What is required ▸
Write out the full listing exactly.

Data for this exercise ▸
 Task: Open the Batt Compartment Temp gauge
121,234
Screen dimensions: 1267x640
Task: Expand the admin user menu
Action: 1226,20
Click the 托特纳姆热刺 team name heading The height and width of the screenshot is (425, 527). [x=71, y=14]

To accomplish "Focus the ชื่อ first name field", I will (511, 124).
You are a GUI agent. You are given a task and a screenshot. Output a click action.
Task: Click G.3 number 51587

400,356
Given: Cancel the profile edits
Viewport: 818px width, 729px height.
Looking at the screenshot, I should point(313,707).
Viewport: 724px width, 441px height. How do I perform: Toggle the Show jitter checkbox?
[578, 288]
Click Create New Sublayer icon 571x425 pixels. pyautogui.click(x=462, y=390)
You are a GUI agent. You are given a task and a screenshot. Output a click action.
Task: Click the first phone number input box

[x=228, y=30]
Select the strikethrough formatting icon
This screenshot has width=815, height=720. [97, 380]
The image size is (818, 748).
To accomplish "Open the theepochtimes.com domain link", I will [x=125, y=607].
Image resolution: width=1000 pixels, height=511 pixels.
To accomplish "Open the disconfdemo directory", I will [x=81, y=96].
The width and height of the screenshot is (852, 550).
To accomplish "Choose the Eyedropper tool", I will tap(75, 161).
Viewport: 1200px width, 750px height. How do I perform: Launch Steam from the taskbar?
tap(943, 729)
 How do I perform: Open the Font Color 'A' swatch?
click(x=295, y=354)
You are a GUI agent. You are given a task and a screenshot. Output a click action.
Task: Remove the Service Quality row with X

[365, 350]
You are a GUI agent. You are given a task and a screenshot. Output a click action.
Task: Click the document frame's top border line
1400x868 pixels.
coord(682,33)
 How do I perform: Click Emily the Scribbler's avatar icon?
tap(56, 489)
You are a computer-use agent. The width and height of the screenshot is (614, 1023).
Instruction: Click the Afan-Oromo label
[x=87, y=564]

Completed task ▸
 Task: Open the Batt Compartment Temp gauge
121,234
Screen dimensions: 1267x640
Task: Expand the admin user menu
Action: 1226,20
Click the 托特纳姆热刺 team name heading The height and width of the screenshot is (425, 527). [x=71, y=14]

To accomplish "Focus the ชื่อ first name field", I will (511, 124).
You are a GUI agent. You are given a task and a screenshot. Output a click action.
Task: Click G.3 number 51587

400,356
Given: Cancel the profile edits
Viewport: 818px width, 729px height.
Looking at the screenshot, I should point(313,707).
Viewport: 724px width, 441px height. How do I perform: Toggle the Show jitter checkbox?
[578, 288]
Click Create New Sublayer icon 571x425 pixels. pyautogui.click(x=462, y=390)
You are a GUI agent. You are given a task and a screenshot. Output a click action.
Task: Click the first phone number input box

[x=228, y=30]
Select the strikethrough formatting icon
This screenshot has width=815, height=720. [97, 380]
The image size is (818, 748).
To accomplish "Open the theepochtimes.com domain link", I will [x=125, y=607].
Image resolution: width=1000 pixels, height=511 pixels.
To accomplish "Open the disconfdemo directory", I will [x=81, y=96].
The width and height of the screenshot is (852, 550).
To accomplish "Choose the Eyedropper tool", I will tap(75, 161).
Viewport: 1200px width, 750px height. How do I perform: Launch Steam from the taskbar?
tap(943, 729)
 How do I perform: Open the Font Color 'A' swatch?
click(x=295, y=354)
You are a GUI agent. You are given a task and a screenshot. Output a click action.
Task: Remove the Service Quality row with X

[365, 350]
You are a GUI agent. You are given a task and a screenshot. Output a click action.
Task: Click the document frame's top border line
1400x868 pixels.
coord(682,33)
 How do I perform: Click Emily the Scribbler's avatar icon?
tap(56, 489)
You are a computer-use agent. The width and height of the screenshot is (614, 1023).
Instruction: Click the Afan-Oromo label
[x=87, y=564]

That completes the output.